その日にちなんだ過去の事象をビジネス視点で掘り下げています。
普段の仕事を超えて、視野を広げ、ビジネスの頭の体操をするのにぴったり。
考えるための豊富な一次情報やデータもご紹介。
→部分は、頭の体操する上での自分に対する質問例、です。
5月24日(月) 日本のゴルフ人口は世界第○位!?
1903年のこの日、日本初のゴルフ場「神戸ゴルフ倶楽部」がオープンした、「ゴルフ場記念日」です。
ゴルフ場。
この環境下、始める人が増えていることが報道されています。
実際のところどうなのでしょう?
経済産業省の「2回目の緊急事態宣言下でも活況だったゴルフ練習場・ゴルフ場」で分析がなされていますのでデータをご紹介します。
まず、様々なサービス業の活況度を示す第3次産業活動指数から、スポーツ施設提供業の内訳業種の推移データです。
主に屋外でプレーするゴルフ場やゴルフ練習場は、ともに1回目の緊急事態宣言の際は大幅に低下したものの、夏にかけて急速に回復し、2回目の緊急事態宣言が発出された後も好調が続いている一方、室内となるボーリング場やフィットネスクラブは低調となっています。
次に、売上高の推移データです。
こちらも1回目の緊急事態宣言で3〜5割近く減少した後、急回復していることが分かります。特に、練習場の回復が早い、というか、プラスに転じていることがわかります。
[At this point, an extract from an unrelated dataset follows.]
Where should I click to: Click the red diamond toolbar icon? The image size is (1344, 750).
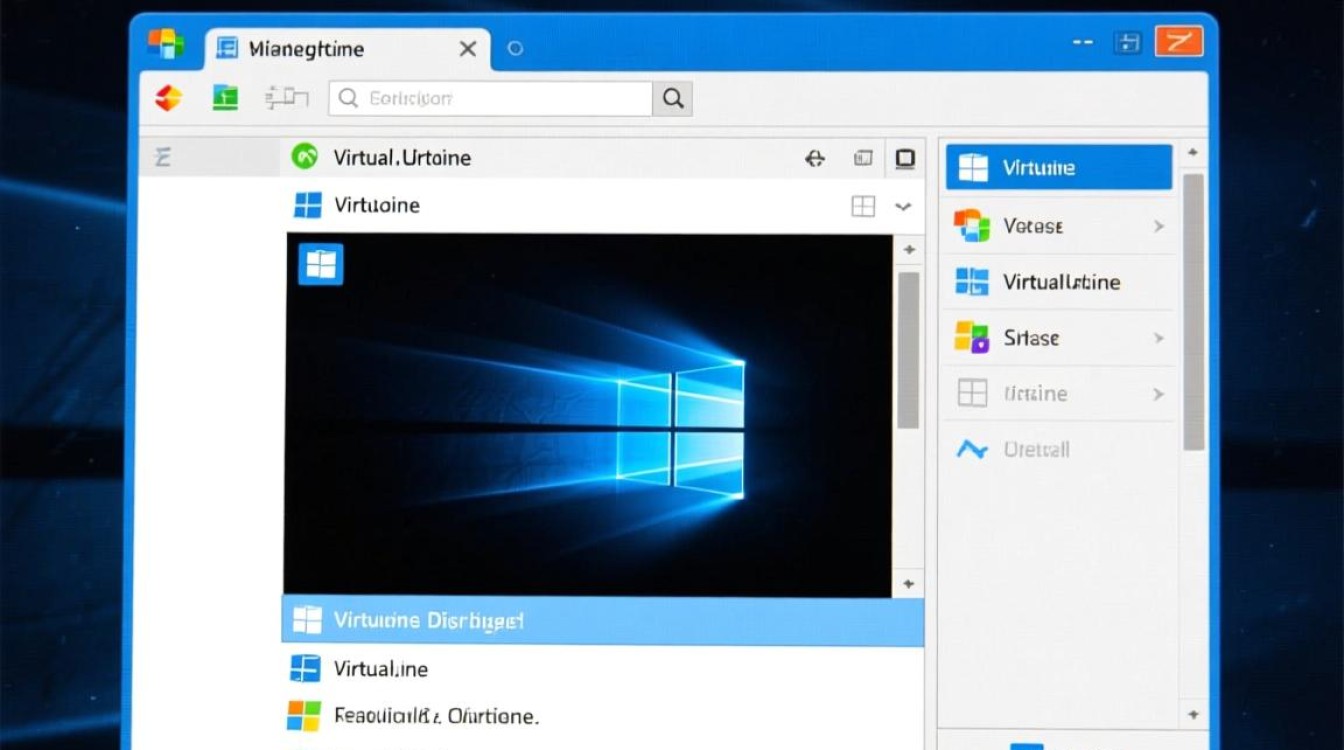168,98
これは、売上高は「利用者数」×「一人当たり売上」に分解すると、練習場は利用者増がそのまま回復につながっているものの、ゴルフ場では、利用者は回復したものの、飲食やキャディーをつけないなどの感染症対策によって1人当たりの売上高が以前より低くなっていることが要因です。
もう少し長期のゴルフ市場についてみてみます。
経済産業省の「令和元年度商取引・サービス環境の適正化に係る事業(個別スポーツの需要喚起策可能性調査)報告書」によると、1996年には約2.5兆円あった市場規模は2018年には1兆3,210億円と半減しています。そのほとんどがゴルフ場に対するものです。
ゴルフ参加人口はどうでしょうか?
同報告書によると、1991年に1,784万人、参加率17.8%でしたが、2016年にはそれぞれ890万人、同7.9%となっています。
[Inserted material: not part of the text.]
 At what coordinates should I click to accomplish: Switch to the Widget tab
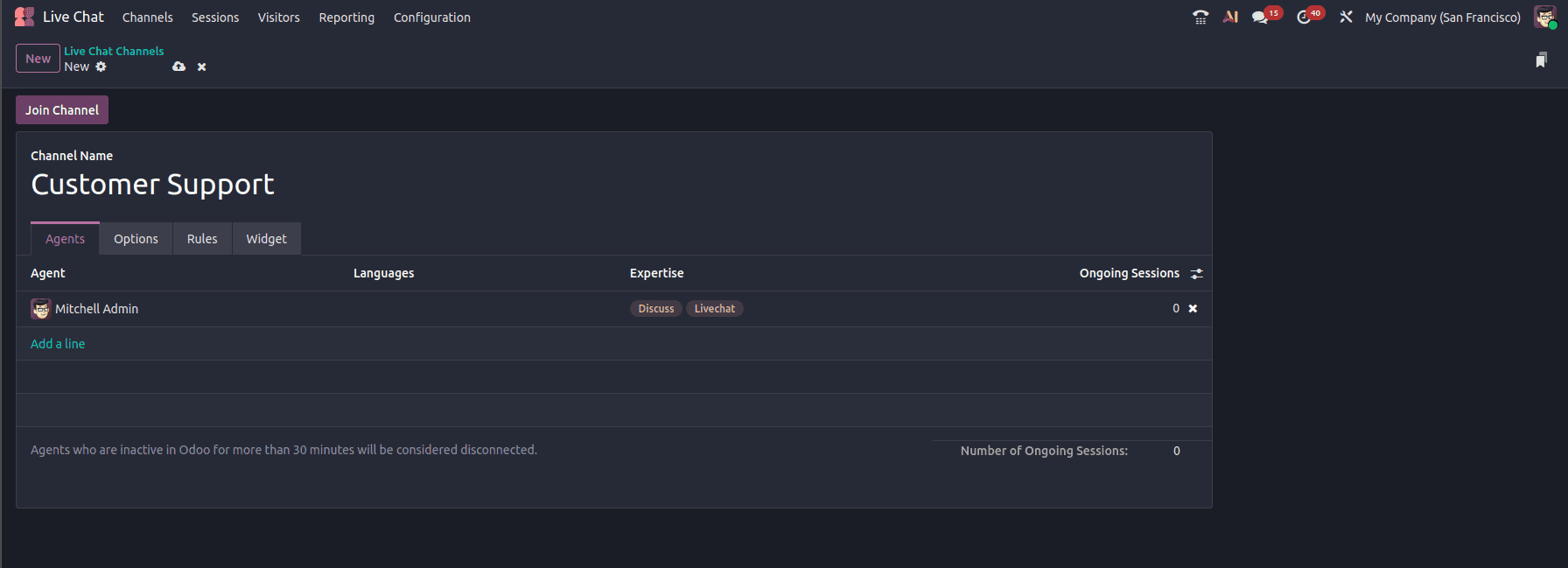tap(266, 239)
ちなみに、ゴルフダイジェストオンラインの決算資料の「世界のゴルフ市場」によると、日本はアメリカに次ぐ第2位のゴルファー数だそうです(下図)。
こうしたゴルフ市場ですが、将来を占う上では年齢構成も重要な要素です。
2016年には50代以上が占める割合が半数を超えていますので、若者の取り込みが課題といえます。足元、新たに始めた人たちを定着させられるか、がゴルフ市場の将来を左右しそうです。
最後に、矢野経済研究所のゴルフ用品の市場についてのデータをご紹介します。クラブの種類別のデータもあります…
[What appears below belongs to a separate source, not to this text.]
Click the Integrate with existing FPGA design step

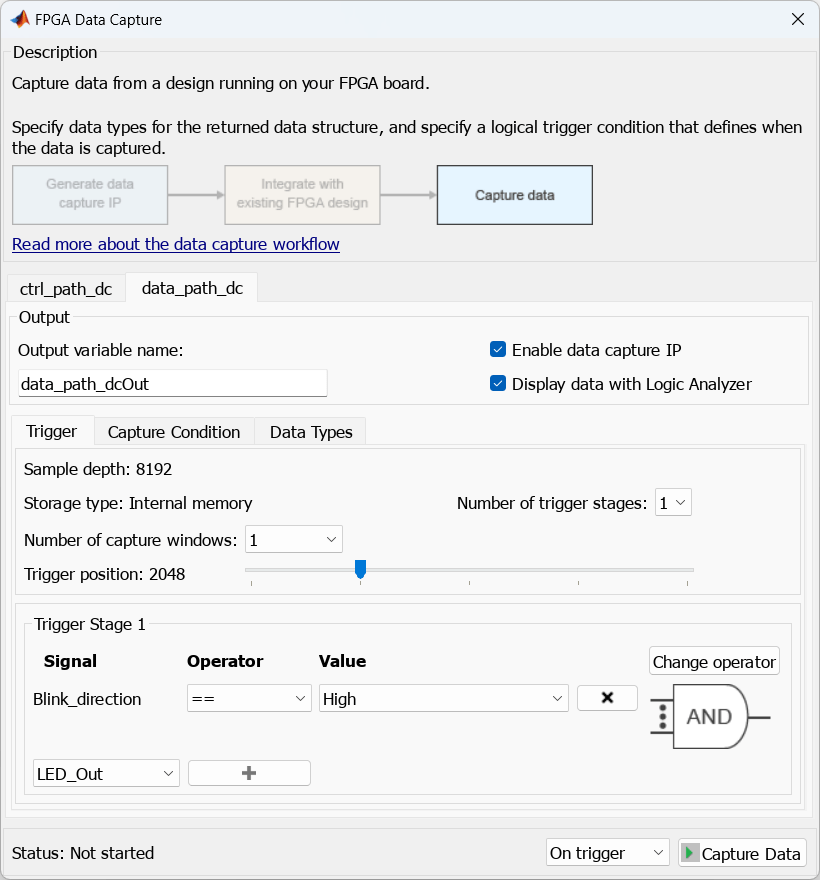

→足元で始める人が多いゴルフだが、正常化後も継続してくれるようにするためにはどのようなマーケティングが考えられるだろうか?
5月25日(火) アフリカの面積は日本の○○倍!?
1963年のこの日、アフリカ統一機構(OAU、現 アフリカ連合(AU))が発足した、「アフリカデー」です。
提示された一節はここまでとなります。